Le sentiment est donc le premier effet du retour de la force à son point de départ, la première phase de l’acte par lequel elle se constitue en s’apercevant. La conscience de cet état ou de cet acte même est la conscience proprement dite, l’intelligence, où l’être se perçoit comme actif et passif à la fois, en se distinguant du monde extérieur, du non-moi, qu’il pose comme cause de sa passivité, de son sentiment, de ses affections, par l’application spontanée des lois de son activité, dont il acquerra plus tard la connaissance. Cette évolution, dont la formation du corps, du système nerveux et du cerveau seraient la contre partie, nous en affirmons la réalité, parce que nous ne saurions entendre autrement la genèse de la conscience, et que la conscience est manifestement un produit.
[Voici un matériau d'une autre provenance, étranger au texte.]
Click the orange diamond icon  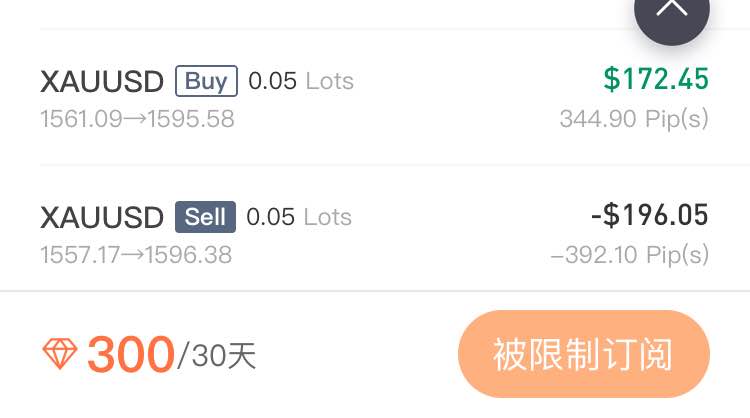click(x=59, y=354)
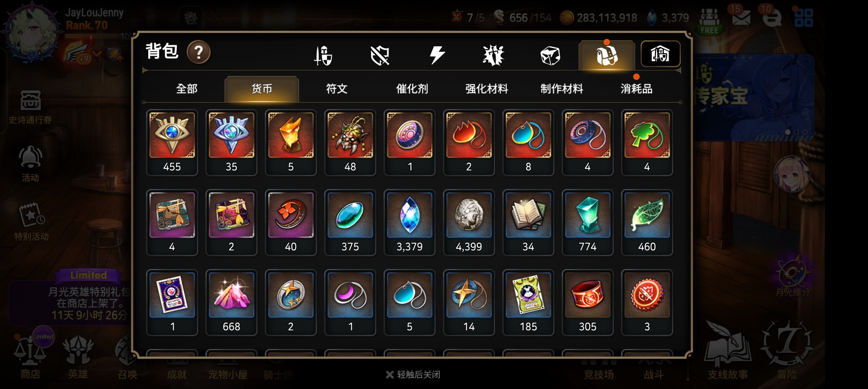
Task: Switch to the 消耗品 tab
Action: click(637, 89)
Nous pourrions ajouter que les dernières phases du moins de l’évolution se trahissent par d’imméconnaissables signes à l’observateur de la première enfance, quoiqu’il ne lui soit pas toujours aisé de démêler ce qui est réellement donné dans l’observation extérieure des idées préconçues au moyen desquelles il cherche à l’interpréter. À peine le nourrisson sort-il du monisme primitif dans lequel l’univers se confond avec sa propre existence, qu’il découvre dans ses sensations le signe d’activités analogues à la sienne propre, auxquelles il s’unit par ses affections en même temps que, par sa Conscience, il s’en distingue. Dès l’origine donc, l’esprit individuel se connaît lui-même comme partie intégrante d’un monde d’esprits, dont il subit incessamment l’influence et sur lequel il croit agir à son tour. La sympathie est contemporaine de la conscience ; l’enfant vit du sourire de sa mère, dont le regard attristé fait couler ses pleurs longtemps avant qu’il ait compris la joie et la tristesse : son premier cri n’est qu’une réaction machinale ; le second déjà est un appel, une parole, un commandement.
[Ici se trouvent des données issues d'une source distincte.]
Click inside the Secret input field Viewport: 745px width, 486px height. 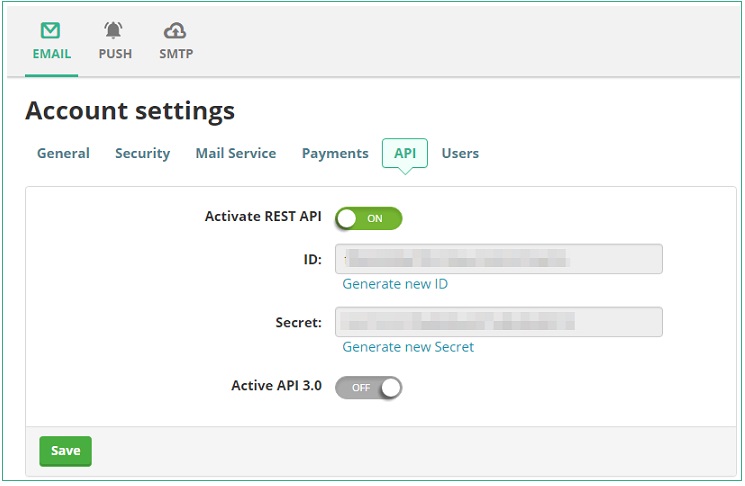[498, 322]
Ainsi le primitif sentiment de l’être dans son unité n’est point supprimé par la distinction des êtres ; il recule au second plan mais il persiste toujours : le multiple et le divers prennent racine dans l’unité qu’ils déguisent ; les dieux de l’anthropomorphisme primitif se fondent incessamment les uns dans les autres ; le besoin d’unité accompagne et presse le cours entier de l’évolution mentale ; l’esprit ne se constitue, en se dégageant du monisme de son premier rêve, que pour aspirer d’un effort conscient à l’intelligence de l’unité.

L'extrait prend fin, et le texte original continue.